With a note including the webpage address for the aural enrichment, this book will delight anyone.
As the gift-giving season is upon us, I have another suggestion of a book that opens the Nature door and is a feast for the eyes and imagination. I was lucky enough to receive a copy for my birthday: The Naturalist’s Notebook: An Observation Guide and 5-Year Calendar-Journal, for Tracking Changes in the Natural World Around You, by Nathaniel T. Wheelwright and Bernd Heinrich. The charming and accurate illustrations are also by Bernd Heinrich.
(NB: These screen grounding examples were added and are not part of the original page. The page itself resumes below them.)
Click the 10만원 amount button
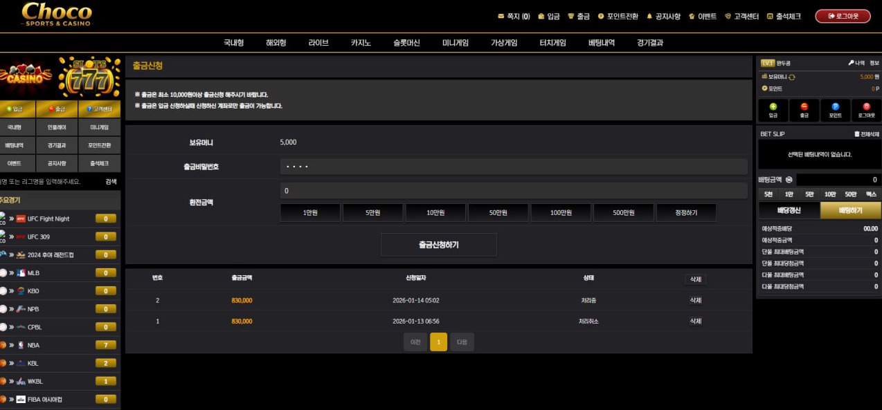Image resolution: width=882 pixels, height=410 pixels. tap(435, 213)
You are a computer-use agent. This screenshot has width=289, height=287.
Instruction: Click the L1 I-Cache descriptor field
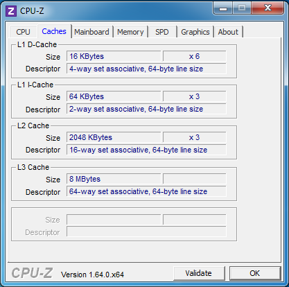146,109
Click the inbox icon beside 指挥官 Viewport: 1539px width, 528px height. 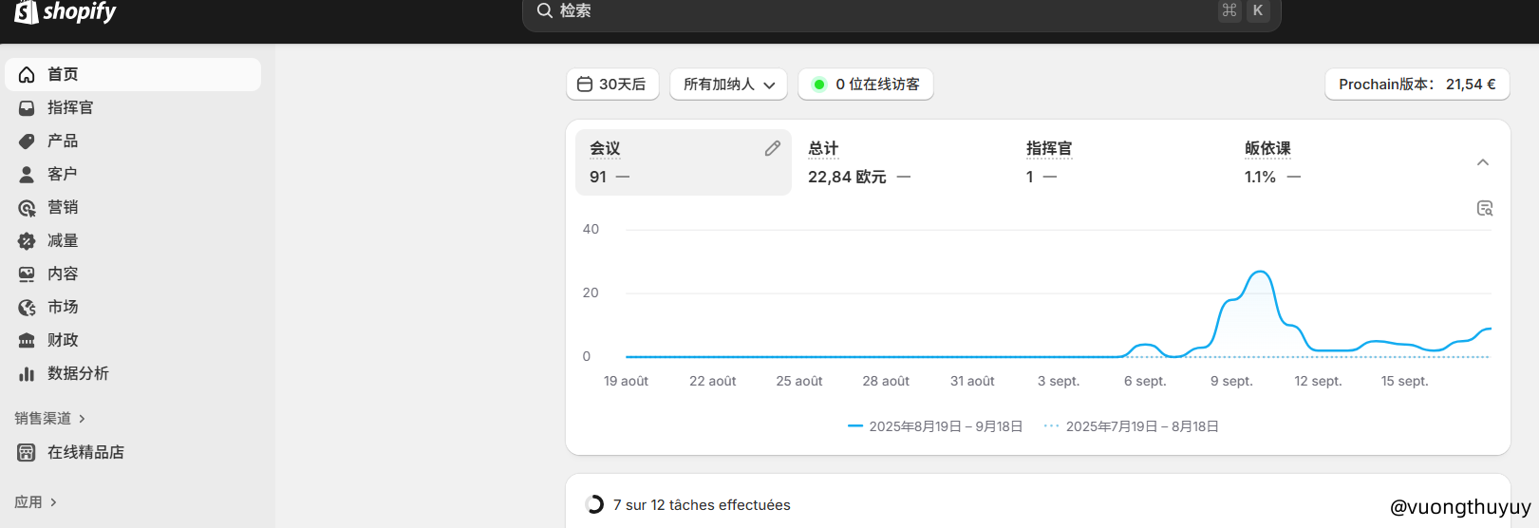(27, 108)
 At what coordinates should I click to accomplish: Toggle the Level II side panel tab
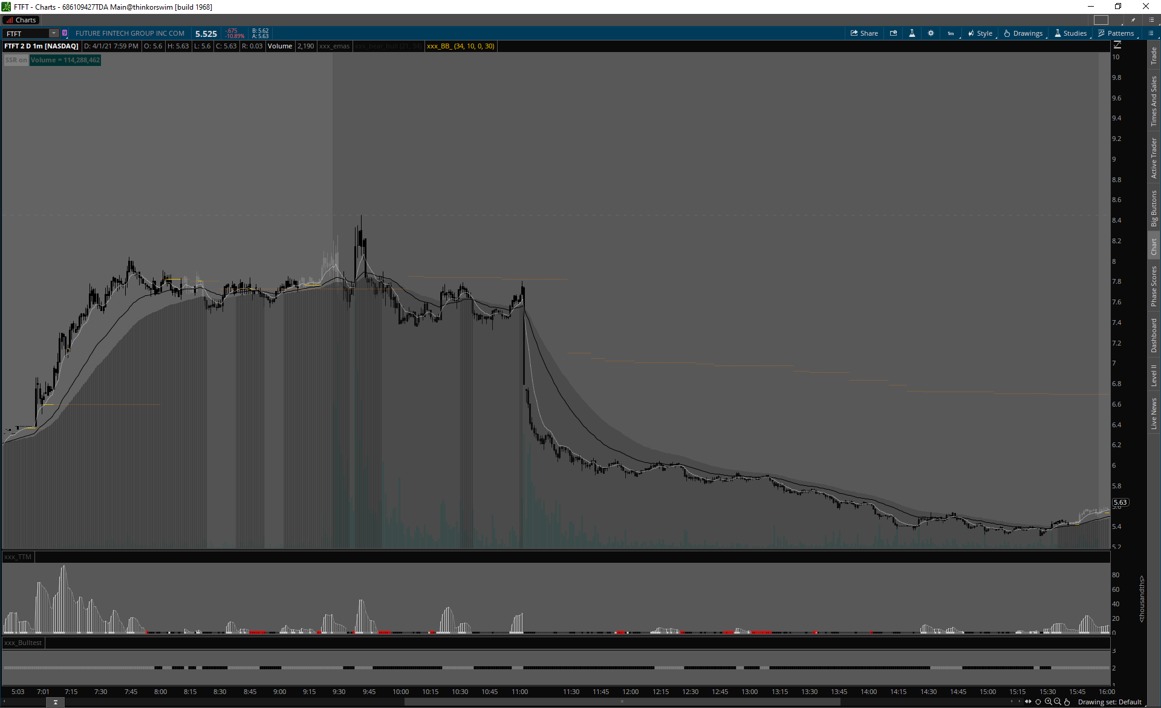(x=1154, y=375)
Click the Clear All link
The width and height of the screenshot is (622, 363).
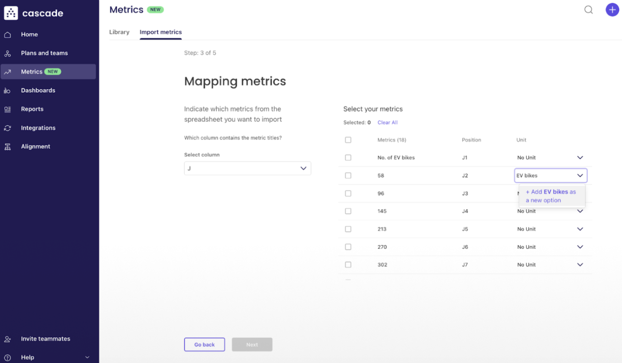click(387, 122)
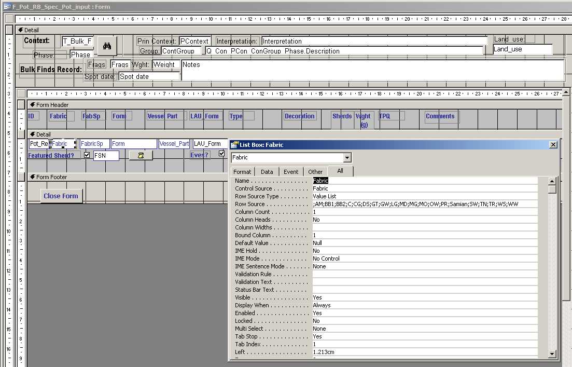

This book is packed first with the “why” of keeping a nature journal and very helpfully, the “how,” with pages of examples drawn from the personal practices of these veteran naturalists and then a set of pages inserted for your own use: no excuses! The “why” pages detail all that can be learned by tracking observations over time, of returning again and again to places of study to deepen one’s knowledge and gain new insights as patterns and variations are recorded and pondered. Noticing the fruiting of a bush and the appearance of insects and birds on or about the same date, or perhaps the mismatch as climate change impacts our location, or the date of fledglings testing their wings one year alerts the watcher for the next, keeping and checking our records enriches our excursions in fields and woods. Nathaniel and Bernd—who feel like friends by now—inspire and inform us how to begin, and just as importantly, how to continue this valuable practice of recording observations.
Understanding that this method was foundational for these respected writers and that everyone starts step by step building knowledge and experience would encourage any budding naturalist, yourself or someone lucky like me who receives this book as a gift. However you celebrate the holiday season, the gift of either of these books would be life-giving and even life-changing.